▶ [Task]
Without pictures, repeat exactly the lines from the one containing "The height and" through the end of the entries.
┌─ Data in this exercise
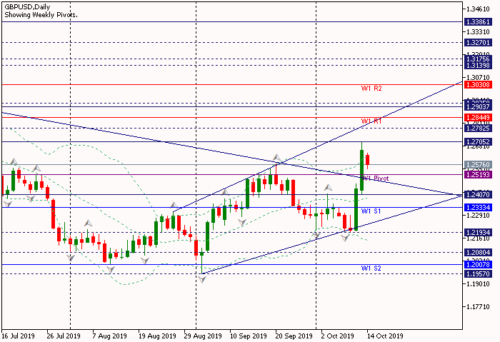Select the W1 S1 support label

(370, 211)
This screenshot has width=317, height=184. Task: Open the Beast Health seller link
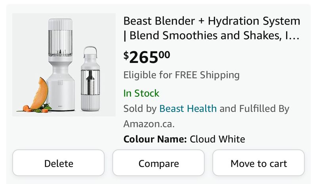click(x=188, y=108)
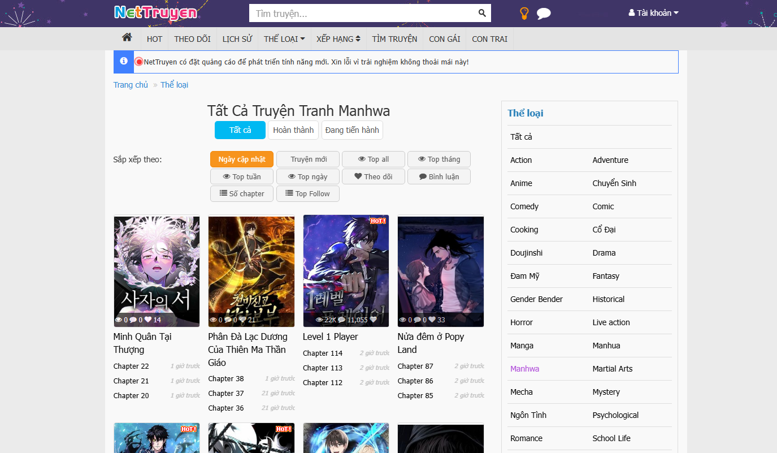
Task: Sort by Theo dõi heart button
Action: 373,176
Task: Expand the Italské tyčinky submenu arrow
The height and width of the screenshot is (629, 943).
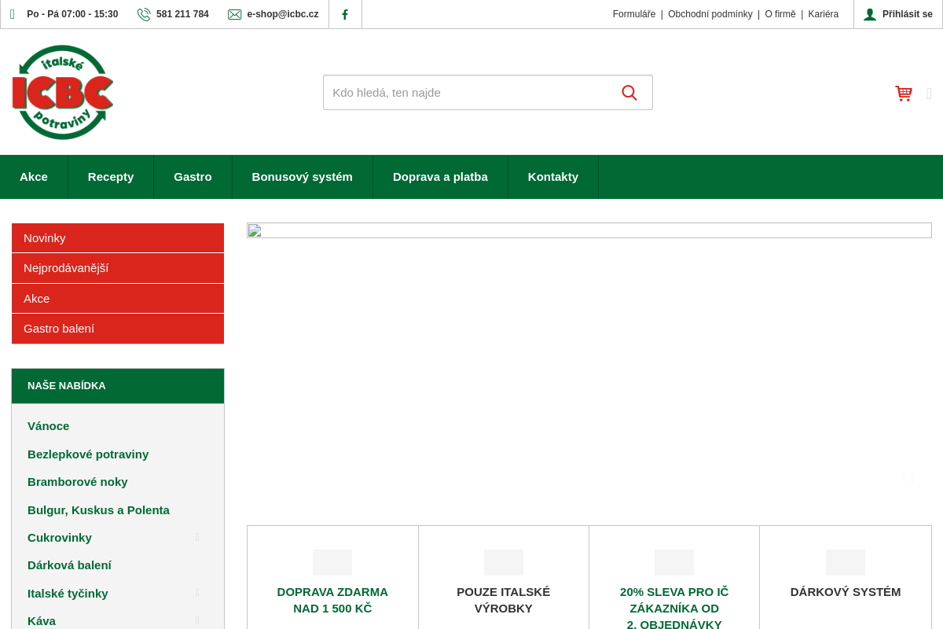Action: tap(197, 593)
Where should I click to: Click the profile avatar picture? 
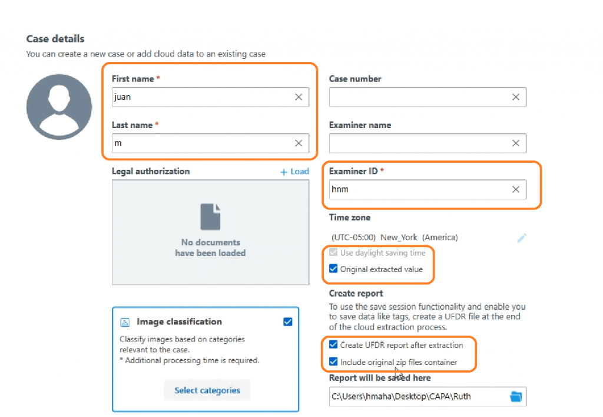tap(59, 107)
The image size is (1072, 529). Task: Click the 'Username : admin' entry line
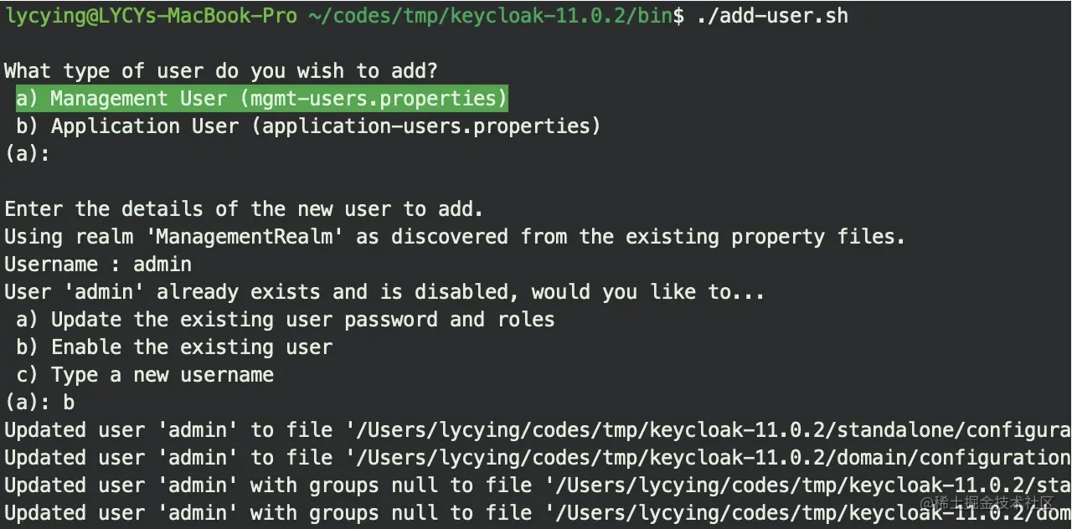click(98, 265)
└─
▶ [Exercise solution]
The height and width of the screenshot is (629, 943).
Action: tap(197, 593)
Where should I click to: Click the profile avatar picture? 
tap(59, 107)
The image size is (1072, 529). Task: Click the 'Username : admin' entry line
click(98, 265)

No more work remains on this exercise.